I'm pretty sure there are documented, widely-recognized case of this happening. Can't remember the details, but I think it was an amateur radio operator that found a secret broadcasting station, and was thrown off the trail when said station decided to broadcast fake stuff about aliens. And another case where the government needed to test animals for radiation following a nuclear test, so secretly stole them from farms in a way that suggested UFO abduction?
I can't remember where I read/heard this, but sure it is on the internet somewhere.
The part that you quoted was me summarizing what I thought they were saying and kind of asking if that was what they were saying. I've never met the guy. And by the way, yes, I do think crackpottery is an equal opportunity condition.
> but as I attempt to learn more and more about physics, travel approaching the speed of light, the mechanics that transformed us from a basic life form to a life form with a consciousness, it just seem incredibly unlikely sadly
As if humanity's knowledge circa 2023 is the end-all of things!

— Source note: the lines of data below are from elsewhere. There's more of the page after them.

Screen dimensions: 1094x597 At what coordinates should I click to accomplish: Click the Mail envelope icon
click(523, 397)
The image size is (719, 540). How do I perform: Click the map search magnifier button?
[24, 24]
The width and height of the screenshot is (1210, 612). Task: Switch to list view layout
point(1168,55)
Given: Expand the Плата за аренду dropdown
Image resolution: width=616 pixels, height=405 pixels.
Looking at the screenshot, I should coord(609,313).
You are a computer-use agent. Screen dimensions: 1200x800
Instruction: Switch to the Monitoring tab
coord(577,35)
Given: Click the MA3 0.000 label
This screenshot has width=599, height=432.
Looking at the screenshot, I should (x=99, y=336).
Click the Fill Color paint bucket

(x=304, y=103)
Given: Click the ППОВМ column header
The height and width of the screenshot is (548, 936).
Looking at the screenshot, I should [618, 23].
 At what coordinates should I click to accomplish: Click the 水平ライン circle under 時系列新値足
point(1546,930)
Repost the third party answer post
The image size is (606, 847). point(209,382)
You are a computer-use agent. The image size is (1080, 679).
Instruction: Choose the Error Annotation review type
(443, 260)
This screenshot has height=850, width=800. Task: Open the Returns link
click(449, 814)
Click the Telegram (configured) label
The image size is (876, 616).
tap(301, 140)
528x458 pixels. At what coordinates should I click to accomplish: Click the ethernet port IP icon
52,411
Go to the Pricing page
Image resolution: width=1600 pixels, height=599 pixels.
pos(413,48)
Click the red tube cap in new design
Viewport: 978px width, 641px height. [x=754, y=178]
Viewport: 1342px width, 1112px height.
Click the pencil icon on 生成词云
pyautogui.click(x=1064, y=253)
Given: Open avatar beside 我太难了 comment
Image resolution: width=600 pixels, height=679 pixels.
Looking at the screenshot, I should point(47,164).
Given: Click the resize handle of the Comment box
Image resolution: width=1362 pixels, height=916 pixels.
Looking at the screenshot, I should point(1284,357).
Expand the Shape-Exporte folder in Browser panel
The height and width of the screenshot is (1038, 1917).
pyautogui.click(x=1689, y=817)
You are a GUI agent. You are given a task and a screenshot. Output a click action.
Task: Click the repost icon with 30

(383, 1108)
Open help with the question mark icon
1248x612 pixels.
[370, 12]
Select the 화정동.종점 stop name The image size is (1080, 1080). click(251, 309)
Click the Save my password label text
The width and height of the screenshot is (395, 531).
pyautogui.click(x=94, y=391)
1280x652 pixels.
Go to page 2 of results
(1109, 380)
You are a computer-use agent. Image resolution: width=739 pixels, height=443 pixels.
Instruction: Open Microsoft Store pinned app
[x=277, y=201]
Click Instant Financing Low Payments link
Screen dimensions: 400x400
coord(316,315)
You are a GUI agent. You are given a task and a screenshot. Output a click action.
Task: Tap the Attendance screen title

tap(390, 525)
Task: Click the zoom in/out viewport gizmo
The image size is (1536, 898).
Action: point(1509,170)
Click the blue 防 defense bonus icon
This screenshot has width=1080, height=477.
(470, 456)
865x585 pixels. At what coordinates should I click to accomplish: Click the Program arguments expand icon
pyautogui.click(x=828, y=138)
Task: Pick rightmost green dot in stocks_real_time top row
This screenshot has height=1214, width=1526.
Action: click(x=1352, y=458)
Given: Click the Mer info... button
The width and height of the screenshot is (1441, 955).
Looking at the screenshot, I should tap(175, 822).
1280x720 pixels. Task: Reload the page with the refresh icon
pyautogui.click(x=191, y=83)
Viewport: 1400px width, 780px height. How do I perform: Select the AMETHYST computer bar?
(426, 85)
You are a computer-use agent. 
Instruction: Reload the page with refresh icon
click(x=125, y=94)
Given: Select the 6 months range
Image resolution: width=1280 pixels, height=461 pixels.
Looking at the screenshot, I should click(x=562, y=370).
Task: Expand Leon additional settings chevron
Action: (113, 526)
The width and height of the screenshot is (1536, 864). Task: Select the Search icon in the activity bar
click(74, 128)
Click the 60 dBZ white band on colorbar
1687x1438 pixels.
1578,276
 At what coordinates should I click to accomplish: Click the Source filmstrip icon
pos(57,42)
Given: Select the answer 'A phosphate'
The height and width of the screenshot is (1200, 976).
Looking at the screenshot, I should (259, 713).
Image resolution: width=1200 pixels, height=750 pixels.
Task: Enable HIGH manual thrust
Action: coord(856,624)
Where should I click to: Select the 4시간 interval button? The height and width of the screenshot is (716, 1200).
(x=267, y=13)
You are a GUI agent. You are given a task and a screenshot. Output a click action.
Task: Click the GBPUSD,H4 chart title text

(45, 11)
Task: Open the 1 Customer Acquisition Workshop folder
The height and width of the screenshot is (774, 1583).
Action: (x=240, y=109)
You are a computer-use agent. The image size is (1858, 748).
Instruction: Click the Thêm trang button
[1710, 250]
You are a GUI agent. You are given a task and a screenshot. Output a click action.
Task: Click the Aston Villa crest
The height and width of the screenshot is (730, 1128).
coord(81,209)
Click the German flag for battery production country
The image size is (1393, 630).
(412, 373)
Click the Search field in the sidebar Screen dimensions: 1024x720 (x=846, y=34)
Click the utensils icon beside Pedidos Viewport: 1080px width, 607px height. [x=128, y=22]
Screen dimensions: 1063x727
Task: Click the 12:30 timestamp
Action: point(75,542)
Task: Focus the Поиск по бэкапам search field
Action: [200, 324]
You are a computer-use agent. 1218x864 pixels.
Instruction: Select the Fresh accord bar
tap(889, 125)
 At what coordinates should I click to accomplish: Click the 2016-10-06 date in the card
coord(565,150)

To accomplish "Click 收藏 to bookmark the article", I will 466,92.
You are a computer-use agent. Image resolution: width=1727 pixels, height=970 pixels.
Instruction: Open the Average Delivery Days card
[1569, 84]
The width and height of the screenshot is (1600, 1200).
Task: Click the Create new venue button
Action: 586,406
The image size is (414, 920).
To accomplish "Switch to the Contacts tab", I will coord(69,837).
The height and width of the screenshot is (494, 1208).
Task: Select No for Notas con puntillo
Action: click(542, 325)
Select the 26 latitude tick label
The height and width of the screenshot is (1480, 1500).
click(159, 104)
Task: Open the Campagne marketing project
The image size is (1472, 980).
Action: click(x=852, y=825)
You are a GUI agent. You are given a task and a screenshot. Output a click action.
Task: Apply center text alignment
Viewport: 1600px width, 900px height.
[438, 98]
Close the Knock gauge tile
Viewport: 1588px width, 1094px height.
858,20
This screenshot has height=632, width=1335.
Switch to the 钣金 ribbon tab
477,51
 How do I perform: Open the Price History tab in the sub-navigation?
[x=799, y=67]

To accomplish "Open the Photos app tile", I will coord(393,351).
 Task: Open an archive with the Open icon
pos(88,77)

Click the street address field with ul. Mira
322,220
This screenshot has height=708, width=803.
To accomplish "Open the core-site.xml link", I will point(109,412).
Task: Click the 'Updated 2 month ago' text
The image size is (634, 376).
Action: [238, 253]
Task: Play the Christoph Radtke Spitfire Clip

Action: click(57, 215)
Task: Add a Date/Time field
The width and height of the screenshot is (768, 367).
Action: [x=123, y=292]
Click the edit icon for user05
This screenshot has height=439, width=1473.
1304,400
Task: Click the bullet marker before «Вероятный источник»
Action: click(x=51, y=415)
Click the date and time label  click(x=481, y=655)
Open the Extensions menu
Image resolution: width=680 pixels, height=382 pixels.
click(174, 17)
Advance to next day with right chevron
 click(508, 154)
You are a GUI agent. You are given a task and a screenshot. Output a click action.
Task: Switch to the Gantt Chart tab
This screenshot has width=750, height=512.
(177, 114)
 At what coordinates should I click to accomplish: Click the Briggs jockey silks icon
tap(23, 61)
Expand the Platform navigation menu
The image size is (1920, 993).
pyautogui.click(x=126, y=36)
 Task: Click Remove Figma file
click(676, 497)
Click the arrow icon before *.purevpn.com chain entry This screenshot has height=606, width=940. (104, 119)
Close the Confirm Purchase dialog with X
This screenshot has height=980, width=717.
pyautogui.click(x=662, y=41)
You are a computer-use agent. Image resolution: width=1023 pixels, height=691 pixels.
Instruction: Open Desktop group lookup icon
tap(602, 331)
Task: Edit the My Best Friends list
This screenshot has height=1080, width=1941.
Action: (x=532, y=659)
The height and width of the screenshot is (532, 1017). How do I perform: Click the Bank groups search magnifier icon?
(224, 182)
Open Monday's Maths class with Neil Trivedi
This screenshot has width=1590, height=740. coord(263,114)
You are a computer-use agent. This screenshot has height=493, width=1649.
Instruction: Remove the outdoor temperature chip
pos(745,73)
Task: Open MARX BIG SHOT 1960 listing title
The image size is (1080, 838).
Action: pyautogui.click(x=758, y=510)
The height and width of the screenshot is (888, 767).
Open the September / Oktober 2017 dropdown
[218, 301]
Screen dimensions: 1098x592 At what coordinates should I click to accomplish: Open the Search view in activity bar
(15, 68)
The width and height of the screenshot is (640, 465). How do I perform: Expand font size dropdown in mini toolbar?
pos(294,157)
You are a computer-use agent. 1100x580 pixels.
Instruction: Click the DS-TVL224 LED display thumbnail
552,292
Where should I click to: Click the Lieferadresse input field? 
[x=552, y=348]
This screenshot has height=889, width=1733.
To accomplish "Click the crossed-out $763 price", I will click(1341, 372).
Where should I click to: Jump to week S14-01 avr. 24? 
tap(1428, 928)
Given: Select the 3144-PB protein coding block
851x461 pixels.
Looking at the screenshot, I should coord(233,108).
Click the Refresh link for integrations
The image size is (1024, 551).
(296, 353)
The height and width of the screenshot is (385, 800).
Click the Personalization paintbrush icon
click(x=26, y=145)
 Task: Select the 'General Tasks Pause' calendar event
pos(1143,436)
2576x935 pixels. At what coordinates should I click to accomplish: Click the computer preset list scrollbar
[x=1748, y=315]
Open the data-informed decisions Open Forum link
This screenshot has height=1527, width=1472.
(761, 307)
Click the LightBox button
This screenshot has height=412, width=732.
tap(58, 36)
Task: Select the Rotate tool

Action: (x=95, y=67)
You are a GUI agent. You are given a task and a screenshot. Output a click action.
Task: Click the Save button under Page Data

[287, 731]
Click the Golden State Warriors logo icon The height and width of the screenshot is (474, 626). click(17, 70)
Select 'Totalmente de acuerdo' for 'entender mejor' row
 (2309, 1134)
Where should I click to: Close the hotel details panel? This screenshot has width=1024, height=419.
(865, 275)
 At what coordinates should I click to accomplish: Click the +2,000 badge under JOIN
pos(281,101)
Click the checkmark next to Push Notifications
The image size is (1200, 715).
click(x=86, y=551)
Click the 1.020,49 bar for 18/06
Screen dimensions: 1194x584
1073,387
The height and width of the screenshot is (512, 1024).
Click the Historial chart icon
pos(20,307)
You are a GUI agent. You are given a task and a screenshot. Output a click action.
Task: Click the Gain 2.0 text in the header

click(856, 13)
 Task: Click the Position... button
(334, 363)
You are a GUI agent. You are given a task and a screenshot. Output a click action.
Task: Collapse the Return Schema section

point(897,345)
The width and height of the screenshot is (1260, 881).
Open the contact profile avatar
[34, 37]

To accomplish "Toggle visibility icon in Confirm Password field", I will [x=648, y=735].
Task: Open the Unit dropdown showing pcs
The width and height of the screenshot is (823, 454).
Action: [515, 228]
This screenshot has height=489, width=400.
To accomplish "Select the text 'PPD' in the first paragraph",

I'm extremely skeptical, but open minded too. until I see actual evidence, I won't believe it, but ftl isn't needed per se, warp drives supposedly could create worm holes or little folds in space they could jump through to essentially go as far as ftl with fractional speeds. if a worm hole opens between two distant spaces, does time dilation still work the same way? Maybe there's some shortcut through a parallel universe that takes people through space faster, ... I'm obviously not a physicist, but there's plenty of exotic science we don't yet know about, so this is definitely suspect and Occam's razer and all, but that's still like 1 percent or so that it is possible. I would've said 0.0001 percent 4 years ago.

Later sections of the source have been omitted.